5.Also in the discussion of the role of vitamin D, the authors state that the primary effect of UV on risk for melanoma is the generation of reactive oxygen species (ROS). This is not consistent with copious amounts of experimental data from humans tumors and model systems. The direct absorption of UV photons by DNA result in formation of cyclobutane pyrimidine dimers, which if not repaired properly, result in C>T mutations, which are found in abundance in both melanomas and non-melanoma skin cancers.

We agree with the reviewer that the mechanisms leading to DNA damage and UV-mediated tumorigenesis are not only related to the development of ROS, but mainly rely on the formations of pyrimidine dimers. This has been added on page 8 (line 322).

 

6.The discussion of vitamin E and its potential role in melanoma prevention does not mention the increased risk of prostate cancer in men found in a randomized placebo controlled Phase III clinical trial.

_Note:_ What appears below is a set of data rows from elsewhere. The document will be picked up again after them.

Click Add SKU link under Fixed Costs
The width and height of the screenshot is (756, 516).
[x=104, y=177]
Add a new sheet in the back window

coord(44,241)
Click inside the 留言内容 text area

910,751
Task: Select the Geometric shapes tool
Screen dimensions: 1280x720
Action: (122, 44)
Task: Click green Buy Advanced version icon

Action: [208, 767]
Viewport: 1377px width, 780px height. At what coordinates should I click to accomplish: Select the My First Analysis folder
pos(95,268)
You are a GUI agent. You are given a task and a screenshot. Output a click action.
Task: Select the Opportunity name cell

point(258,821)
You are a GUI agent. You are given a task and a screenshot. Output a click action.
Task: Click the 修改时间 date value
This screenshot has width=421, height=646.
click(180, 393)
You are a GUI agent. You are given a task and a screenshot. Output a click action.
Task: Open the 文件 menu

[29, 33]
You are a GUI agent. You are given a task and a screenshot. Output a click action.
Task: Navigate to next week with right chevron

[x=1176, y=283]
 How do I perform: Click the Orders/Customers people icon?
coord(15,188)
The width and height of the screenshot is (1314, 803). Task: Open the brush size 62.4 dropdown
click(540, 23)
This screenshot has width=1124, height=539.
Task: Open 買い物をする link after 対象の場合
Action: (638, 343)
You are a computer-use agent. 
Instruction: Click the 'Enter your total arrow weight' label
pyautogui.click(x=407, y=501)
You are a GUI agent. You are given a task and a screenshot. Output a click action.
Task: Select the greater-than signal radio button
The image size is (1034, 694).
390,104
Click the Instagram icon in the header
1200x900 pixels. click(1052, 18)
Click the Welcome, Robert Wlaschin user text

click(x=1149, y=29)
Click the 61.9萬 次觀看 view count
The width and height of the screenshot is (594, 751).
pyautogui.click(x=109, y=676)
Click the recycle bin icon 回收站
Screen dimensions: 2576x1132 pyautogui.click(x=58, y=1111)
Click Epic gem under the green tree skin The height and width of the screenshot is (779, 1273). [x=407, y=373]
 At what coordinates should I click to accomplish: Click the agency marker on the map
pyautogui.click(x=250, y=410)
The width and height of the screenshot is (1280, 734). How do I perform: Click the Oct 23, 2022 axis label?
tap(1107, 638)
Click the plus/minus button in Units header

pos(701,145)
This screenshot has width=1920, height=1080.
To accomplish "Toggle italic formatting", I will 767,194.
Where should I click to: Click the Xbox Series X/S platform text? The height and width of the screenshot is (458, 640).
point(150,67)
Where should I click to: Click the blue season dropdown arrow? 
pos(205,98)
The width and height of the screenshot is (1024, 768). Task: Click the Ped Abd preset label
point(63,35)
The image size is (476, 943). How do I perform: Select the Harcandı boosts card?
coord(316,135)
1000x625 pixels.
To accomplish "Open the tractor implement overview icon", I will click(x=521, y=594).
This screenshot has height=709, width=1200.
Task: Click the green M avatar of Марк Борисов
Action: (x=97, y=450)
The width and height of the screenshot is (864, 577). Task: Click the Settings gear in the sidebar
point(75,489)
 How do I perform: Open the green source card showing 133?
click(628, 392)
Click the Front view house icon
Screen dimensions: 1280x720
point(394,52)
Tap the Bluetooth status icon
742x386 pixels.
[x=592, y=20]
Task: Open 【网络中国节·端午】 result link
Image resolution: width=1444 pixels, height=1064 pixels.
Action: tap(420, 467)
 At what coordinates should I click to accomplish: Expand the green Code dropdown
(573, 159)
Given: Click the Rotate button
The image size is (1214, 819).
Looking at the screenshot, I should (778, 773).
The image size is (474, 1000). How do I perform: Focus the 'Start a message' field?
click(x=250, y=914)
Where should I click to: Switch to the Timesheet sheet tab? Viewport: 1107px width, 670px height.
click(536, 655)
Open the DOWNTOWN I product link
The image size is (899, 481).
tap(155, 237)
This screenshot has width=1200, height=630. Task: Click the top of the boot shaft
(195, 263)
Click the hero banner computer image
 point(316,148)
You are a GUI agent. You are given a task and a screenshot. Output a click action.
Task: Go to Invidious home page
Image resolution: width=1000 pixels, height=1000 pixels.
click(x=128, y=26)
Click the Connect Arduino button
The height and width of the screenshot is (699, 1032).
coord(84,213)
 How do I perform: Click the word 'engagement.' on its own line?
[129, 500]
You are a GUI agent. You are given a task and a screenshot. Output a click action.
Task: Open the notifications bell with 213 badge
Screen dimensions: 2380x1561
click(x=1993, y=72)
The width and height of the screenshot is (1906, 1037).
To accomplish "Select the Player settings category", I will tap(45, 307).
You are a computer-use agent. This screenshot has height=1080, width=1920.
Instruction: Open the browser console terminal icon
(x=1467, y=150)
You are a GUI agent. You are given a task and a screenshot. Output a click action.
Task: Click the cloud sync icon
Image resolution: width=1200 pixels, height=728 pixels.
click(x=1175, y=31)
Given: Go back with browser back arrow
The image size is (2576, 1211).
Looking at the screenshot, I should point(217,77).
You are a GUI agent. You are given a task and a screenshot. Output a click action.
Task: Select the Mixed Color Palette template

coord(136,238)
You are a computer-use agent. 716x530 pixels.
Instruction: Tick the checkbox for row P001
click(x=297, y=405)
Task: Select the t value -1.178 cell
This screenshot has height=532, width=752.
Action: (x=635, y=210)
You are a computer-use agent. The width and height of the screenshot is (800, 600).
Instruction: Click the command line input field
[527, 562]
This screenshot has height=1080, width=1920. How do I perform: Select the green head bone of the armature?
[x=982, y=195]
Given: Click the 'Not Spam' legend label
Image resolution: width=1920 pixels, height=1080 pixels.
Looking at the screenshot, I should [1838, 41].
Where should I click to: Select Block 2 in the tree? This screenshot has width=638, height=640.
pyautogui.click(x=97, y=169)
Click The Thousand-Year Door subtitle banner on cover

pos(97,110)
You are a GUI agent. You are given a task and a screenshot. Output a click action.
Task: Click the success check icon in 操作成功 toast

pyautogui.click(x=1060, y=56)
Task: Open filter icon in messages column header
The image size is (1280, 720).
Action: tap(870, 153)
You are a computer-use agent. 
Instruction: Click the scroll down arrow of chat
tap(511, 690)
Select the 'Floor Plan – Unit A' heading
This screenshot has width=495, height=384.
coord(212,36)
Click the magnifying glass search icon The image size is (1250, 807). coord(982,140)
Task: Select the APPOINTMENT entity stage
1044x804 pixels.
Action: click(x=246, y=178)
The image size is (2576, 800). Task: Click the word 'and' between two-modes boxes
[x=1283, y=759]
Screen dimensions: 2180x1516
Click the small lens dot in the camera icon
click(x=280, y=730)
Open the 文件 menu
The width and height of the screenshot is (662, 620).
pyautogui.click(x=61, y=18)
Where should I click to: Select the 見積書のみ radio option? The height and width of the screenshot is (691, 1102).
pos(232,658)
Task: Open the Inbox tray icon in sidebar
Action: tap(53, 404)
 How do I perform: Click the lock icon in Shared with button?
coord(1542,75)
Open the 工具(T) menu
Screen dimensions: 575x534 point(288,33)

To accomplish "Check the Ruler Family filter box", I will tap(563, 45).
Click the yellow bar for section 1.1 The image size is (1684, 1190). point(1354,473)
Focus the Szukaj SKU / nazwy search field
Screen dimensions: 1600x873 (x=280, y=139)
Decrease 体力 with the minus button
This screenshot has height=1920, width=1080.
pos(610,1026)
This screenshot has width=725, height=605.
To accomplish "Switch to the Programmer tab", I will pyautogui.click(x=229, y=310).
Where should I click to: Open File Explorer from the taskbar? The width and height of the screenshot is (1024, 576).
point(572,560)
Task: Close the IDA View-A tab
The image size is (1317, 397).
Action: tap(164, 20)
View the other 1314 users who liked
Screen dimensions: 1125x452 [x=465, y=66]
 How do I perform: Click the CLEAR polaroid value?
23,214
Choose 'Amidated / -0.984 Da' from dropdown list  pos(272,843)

According to your request, we have now mentioned this randomized controlled trial (page 9, line 380).

 

7.Recommendations in the conclusion section are not founded on proper evidence. For example, the authors recommend high coffee intake for melanoma prevention based on observational studies. There is no comment on whether these studies were controlled for risk factors for melanoma. Recommendations for prevention should be based on well-designed placebo controlled clinical trials.

We fully agree with your suggestion and have now commented about the limitations of the available evidence. The conclusion section has been greatly curtailed (pages 10 and 11, from line 463).

 

8.Also in the conclusion section the authors state that different dietary agents affect melanoma at various stages. They do not define these stages, nor do they describe the experimental evidence for their claims that diet has an influence on the natural history of melanoma by any specific mechanism. Their conclusions are not supported by the data presented.

The conclusions have been re-written in order to be in line with the available evidence (pages 10 and 11, from line 463). Previous statements which were not supported by experimental evidence have been removed. Thank you.

 

Minor points

There are numerous language and typographical errors throughout the manuscript.

The text has been carefully checked for language and typographical errors. Many parts have been reformulated or corrected. Thank you.

Author Response File: Author Response.docx

Round 2

Reviewer 2 Report

The authors have made a significant effort to address the points raised in the review and they have greatly improved the manuscript.